Joana P. Cardozo: Blueprints
Joana P. Cardozo brought a project to Photolucida that was a creative and fresh look at portraiture. Her project, Blueprints, uses the details of every day life. Personal artifacts and objects are placed into architectural floor plans to reveal something about the inhabitant. The brightly colored backdrops set the stage for graphic still lifes that become small stories, filled with the minutia that makes a home. Her work is currently featured in the 8th Annual Self-Portrait Exhibition and The Encore Gallery at Taos Center for the Arts, Taos – NM, running through July 9th and was selected for the 2017 Soho Photo Gallery National Competition, running from July 5 – July 22, 2017 in New York.
Joana P. Cardozo is a Brazilian-born visual artist based in New York City. Her creative practice utilizes photography to produce images that engage her subjects and their home environments in a unique graphic style of portraiture titled Blueprints. Cardozo graduated from the International Center of Photography in 2015. Her work has been exhibited in group shows including Klompching Gallery, Brooklyn; International Center of Photography, New York; Photoville, Brooklyn; Filter Space, Chicago; A.I.R. Gallery, Brooklyn and Paraty em Foco International Photography Festival, Rio de Janeiro, Brazil.
Blueprints
A silent piano, high heels in the walking-in closet, faded dead flowers still releasing a sweet smell, toys fighting each other in the basement, incense, lace and Saints.

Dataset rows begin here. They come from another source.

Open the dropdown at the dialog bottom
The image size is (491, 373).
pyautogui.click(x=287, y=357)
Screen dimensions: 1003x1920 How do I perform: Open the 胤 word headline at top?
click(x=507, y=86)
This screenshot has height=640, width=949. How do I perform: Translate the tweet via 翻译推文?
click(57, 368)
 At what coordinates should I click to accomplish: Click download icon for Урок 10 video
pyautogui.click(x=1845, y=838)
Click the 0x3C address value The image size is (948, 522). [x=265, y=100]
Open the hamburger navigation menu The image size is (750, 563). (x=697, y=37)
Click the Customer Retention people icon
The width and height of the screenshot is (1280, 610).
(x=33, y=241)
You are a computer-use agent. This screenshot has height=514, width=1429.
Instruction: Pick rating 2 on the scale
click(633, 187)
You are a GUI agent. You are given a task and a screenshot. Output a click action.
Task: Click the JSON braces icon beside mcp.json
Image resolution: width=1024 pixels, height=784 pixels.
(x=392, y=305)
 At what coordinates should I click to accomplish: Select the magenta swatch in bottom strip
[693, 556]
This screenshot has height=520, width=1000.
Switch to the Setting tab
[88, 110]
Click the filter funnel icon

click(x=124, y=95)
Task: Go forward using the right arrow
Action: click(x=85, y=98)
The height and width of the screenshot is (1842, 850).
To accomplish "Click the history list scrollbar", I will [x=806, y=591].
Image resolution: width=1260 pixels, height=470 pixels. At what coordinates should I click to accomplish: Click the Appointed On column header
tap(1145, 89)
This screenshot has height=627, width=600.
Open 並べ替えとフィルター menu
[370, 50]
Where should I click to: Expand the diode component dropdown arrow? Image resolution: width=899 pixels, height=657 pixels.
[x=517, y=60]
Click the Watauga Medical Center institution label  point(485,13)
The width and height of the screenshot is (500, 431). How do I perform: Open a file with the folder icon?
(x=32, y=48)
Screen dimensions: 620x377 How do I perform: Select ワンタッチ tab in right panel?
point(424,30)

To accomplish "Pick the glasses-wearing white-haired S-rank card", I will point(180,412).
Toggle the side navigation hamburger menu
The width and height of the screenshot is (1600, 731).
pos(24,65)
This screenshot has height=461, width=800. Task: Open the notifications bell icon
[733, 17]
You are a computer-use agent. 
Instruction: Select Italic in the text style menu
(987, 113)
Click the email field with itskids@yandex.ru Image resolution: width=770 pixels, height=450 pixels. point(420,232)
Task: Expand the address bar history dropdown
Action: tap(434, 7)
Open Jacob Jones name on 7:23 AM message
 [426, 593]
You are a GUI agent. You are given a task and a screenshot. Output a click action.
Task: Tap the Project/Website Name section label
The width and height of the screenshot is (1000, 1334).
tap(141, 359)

Blueprints gravitate towards the notion that our home is the reflection of ourselves. Instead of conventional photographic portraiture, I reveal the personalities of my subjects by depicting the contents of their homes.
Like a mirror, a home reflects the identity of their inhabitants. The way the content of a house is arranged reveals, in a whisper, whether the person is organized, chaotic, romantic, divorced; everything I imagine to know. I enter. I pick objects. I remove them from their places. I place them in front of a light source. I create a new object. I put the object back. The shadow is gone.
The final images resemble architectural floor plans; however, Blueprints are in fact an unusual form of portrait. While these portraits do not depict my subject’s faces, hands, or likenesses, they are a reflection of each person, a reverse projection, a negative of the original. It is like reading their biography, but from the outside in.